• DIRECTIONS:
Reproduce the section of the listing that begins at the line containing "印刷物（チラシ・パンフレット等） (127, 2305)" and finishes at the line containing "検索 (222, 950)". Include both end lines and nothing beyond them.

• RECORDS FOR THE EXERCISE:
* * * * *

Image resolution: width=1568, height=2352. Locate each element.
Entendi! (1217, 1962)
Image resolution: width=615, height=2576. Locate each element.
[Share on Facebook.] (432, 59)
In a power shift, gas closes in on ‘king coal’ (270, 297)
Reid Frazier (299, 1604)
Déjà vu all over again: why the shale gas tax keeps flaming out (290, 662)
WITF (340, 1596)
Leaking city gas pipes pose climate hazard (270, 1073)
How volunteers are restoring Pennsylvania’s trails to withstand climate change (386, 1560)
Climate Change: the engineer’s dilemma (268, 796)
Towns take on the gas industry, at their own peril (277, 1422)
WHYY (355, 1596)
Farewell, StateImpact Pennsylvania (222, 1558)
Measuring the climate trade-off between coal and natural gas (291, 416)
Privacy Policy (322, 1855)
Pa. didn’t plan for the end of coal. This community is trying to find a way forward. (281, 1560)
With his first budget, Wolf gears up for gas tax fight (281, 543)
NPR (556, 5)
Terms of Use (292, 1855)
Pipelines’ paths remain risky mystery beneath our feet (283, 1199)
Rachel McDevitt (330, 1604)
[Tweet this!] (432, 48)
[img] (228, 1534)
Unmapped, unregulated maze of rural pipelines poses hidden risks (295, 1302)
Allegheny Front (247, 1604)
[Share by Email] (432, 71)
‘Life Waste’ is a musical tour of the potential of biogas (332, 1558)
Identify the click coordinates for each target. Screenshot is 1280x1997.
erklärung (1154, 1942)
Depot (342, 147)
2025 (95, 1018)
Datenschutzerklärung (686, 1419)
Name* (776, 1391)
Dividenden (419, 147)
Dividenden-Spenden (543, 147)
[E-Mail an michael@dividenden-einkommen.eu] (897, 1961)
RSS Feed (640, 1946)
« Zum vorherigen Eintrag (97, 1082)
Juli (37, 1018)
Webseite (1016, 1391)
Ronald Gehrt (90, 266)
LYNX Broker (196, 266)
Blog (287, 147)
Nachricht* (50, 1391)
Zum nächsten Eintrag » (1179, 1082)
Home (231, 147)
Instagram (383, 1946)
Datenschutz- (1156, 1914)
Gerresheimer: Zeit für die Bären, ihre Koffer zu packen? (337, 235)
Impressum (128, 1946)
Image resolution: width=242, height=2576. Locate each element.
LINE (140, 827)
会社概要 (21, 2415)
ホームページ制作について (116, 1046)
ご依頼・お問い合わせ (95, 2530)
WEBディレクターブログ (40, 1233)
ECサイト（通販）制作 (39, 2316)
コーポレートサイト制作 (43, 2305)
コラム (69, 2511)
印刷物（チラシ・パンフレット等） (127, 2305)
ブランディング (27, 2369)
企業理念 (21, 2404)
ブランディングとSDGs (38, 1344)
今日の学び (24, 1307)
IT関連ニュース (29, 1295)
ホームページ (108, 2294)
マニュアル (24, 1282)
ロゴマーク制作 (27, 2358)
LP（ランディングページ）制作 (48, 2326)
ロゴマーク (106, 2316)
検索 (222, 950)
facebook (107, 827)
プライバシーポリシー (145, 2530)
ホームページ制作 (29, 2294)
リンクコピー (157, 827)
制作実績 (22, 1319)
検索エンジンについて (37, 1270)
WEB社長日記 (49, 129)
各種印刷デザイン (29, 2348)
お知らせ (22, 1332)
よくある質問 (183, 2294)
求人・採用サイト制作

* * * * *

• EXERCISE RESULT:
印刷物（チラシ・パンフレット等） (127, 2305)
ブランディング (27, 2369)
企業理念 (21, 2404)
ブランディングとSDGs (38, 1344)
今日の学び (24, 1307)
IT関連ニュース (29, 1295)
ホームページ (108, 2294)
マニュアル (24, 1282)
ロゴマーク制作 (27, 2358)
LP（ランディングページ）制作 (48, 2326)
ロゴマーク (106, 2316)
検索 (222, 950)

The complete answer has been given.